'Girlfriends' Guide To Divorce' Calls Out This Representation Issue

by Kayla Hawkins
Paul Drinkwater/Bravo

The series Girlfriends' Guide To Divorce ended its third season with former coworkers and friends Abby and Barbara deciding to go into business together to build their own website. Season 4 will begin with the site's launch, but is Lady Parts from Girlfriends' Guide To Divorce real? As great as it would be if there were an actual lifestyle site with this vaguely dirty title and two women like Abby and Barbara behind it, LadyParts.com is as fictional as the characters who are creating it. But while you can't travel to its URL IRL, the point that Girlfriends' Guide is making about the online landscape is applicable to the real life.

SheShe, the site where Abby met Barbara, is a parody of any site that prioritizes clicks and sensationalism over serious journalism. That site was eventually forced to close due to a lawsuit. Abby and Barbara certainly clashed with SheShe's thirst for clicks, but when the two characters decided to put their personal differences aside and make their own site, it wasn't just because SheShe would rather hear about "fun" divorce stories rather than the real thing, but because the larger website had been chasing an enormous audience, overlooking content that specifically spoke to women in their age group.

The season premiere will skip forward in time, past the development, financing, and hiring stages to the moment when the newly christened LadyParts.com is going live and getting straight to the complications of what it's like to run a business with a friend, even if she is a former coworker.
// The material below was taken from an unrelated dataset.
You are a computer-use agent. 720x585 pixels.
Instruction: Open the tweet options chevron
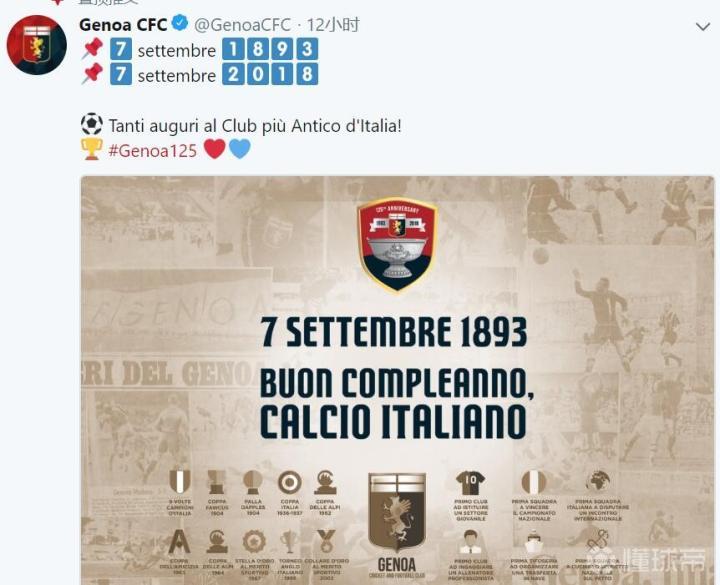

Abby and Barbara may be pals now, but their early conflicts over management and work styles are still right there under the surface.

But beyond being an engine for future character conflicts, Lady Parts points out how women who are in their 40s and above are missing from the lifestyle space. Sure, there are sites like Goop, which was founded by 44 year-old Gwyneth Paltrow, but the celebrity was only in her mid-30s when the original Goop newsletter was published in 2008. And to use that as an example, much of the content on Goop is aimed at wealthy readers, with many of its tips economically inaccessible to many. There are great articles about, say, age and hormone changes on the site, but many other pieces aimed at middle-aged women have a focus on selling anti-aging products.

Lady Parts is attempting to change the conversation, and while I can't think of a site like Barbara and Abby's that has made a huge impression yet, there are women who are speaking to that audience. In 2015, blogger Elena Peters wrote a post titled, "Midlife Women Bloggers: Where Are You?"

"It seems to me that all of these other groups of bloggers are so organized and supportive of each other," Peters wrote. "I try to fit in ... but for the most part I find myself feeling like the outsider." Plenty of women like Peters are still working to make the lifestyle blogging industry more inclusive, and it's only a matter of time before one breaks though.

While Lady Parts isn't a real site, the lack of popular content reaching its demographic makes it an accurate critique.